Spring is volunteer season on Big Ugly Creek. The greenhouse has been a major focus of activity. We have also been able to welcome guests to our after school program after a challenging winter prolonged by several post snow weeks of flooding interrupting both school and after school buses.
The greenhouse has drawn volunteers ranging in age from five to 73. The major activity (see photo above) is transplanting the 4400 seedlings that have filled the greenhouse this past two months. Photo two shows a small amount of that yield including our children’s sled water bath that we soak the trays in after seeding and transplanting.
The common reaction to volunteers is their surprise at “how much fun” it is to transplant. High school and college age boys get a little sheepish at their occasional acts of involuntary plantslaughter (“I can’t believe how delicate those stems are.”) but even the most big fingered have a pretty good success rate. “Peaceful”—is the second favorite review of the activity from grade school children to septuagenarians who relish an opportunity to slow down after a busy school day (or just calming down from dodging the flood debris on our local roads).
Our littlest volunteers look more toward the fun and less the reflection and are kept busy refilling water bottles from our rain barrels and running them to the greenhouse.
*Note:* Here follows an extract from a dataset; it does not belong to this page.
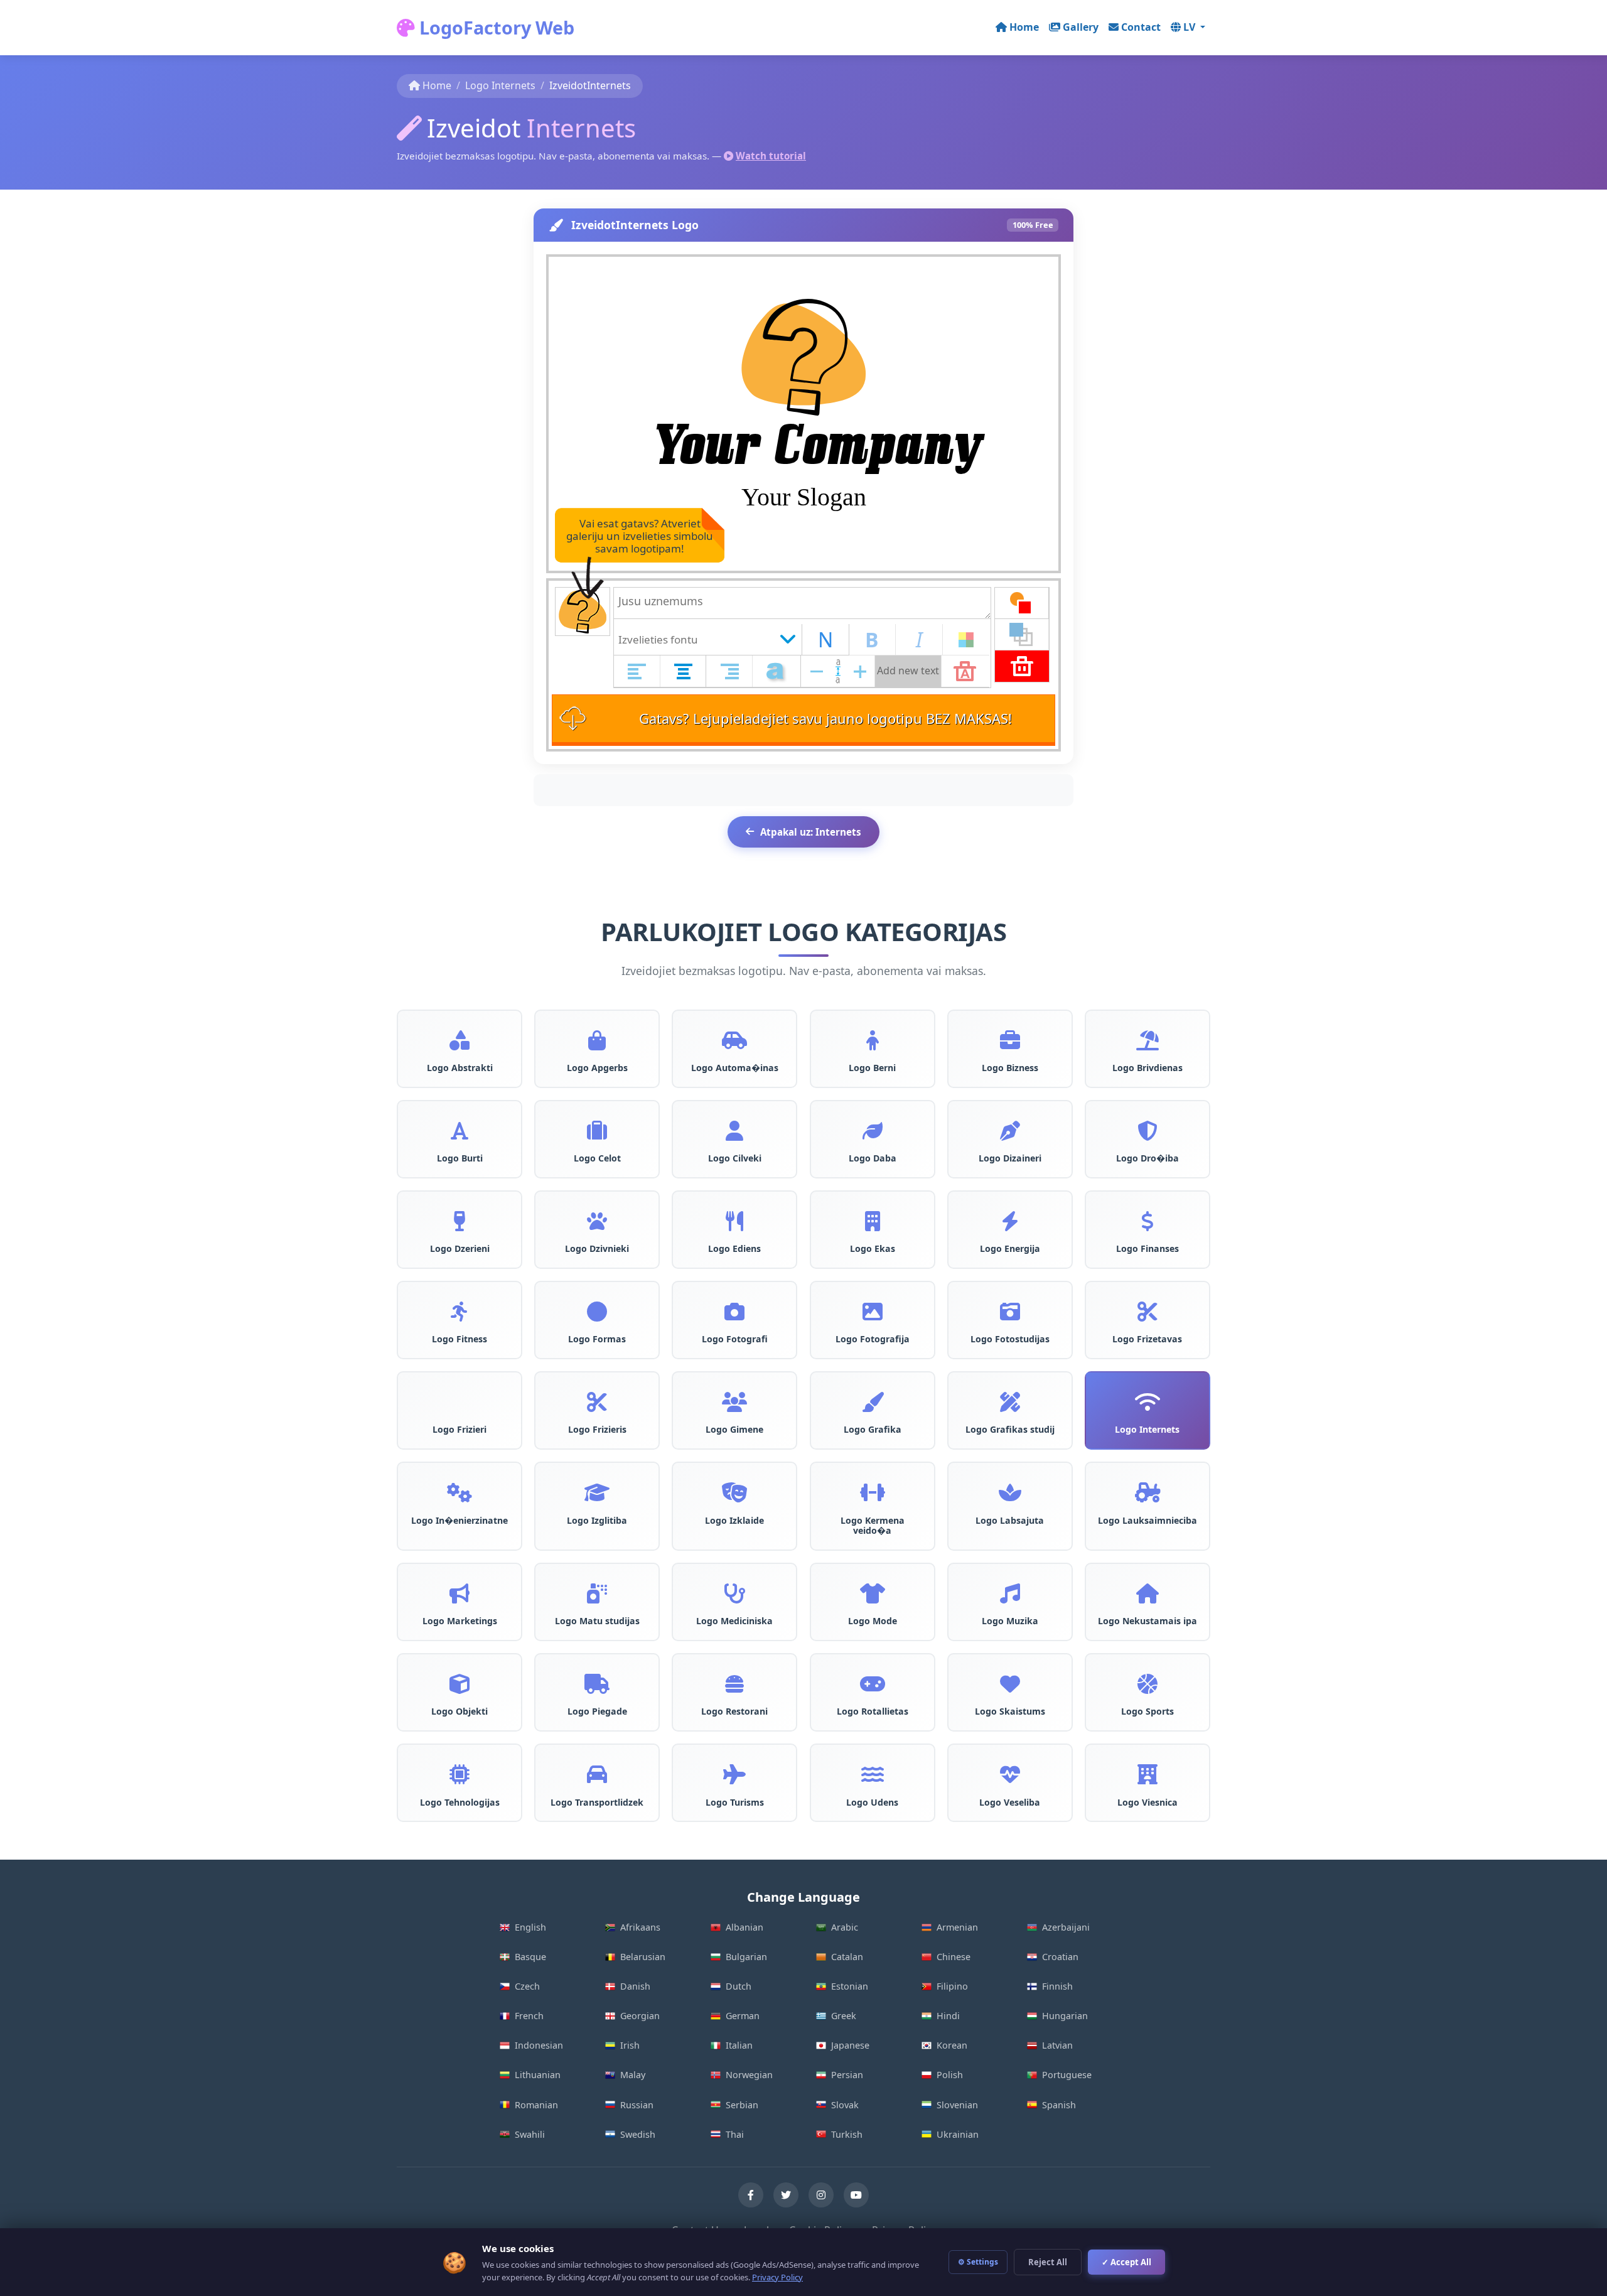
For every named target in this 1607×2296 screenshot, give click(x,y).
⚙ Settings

We have found that just the little bit of chlorination required by the health department to treat our well water slows down the growth of our plants and have committed to only using rain water this season.
We’ve written before about the importance of the greenhouse to our growing teen and tween intern program. It has also become a major focus for the community service hours required by the Department of Health and Human Resources (DHHR) for benefit recipients. We are determined in both situations that dedicated volunteers come out with some real skills and accomplishments they can cite in future job applications. Saying you helped raise 4400 plants for over 80 families to raise scores of thousands of vegetables is not a bad place to start.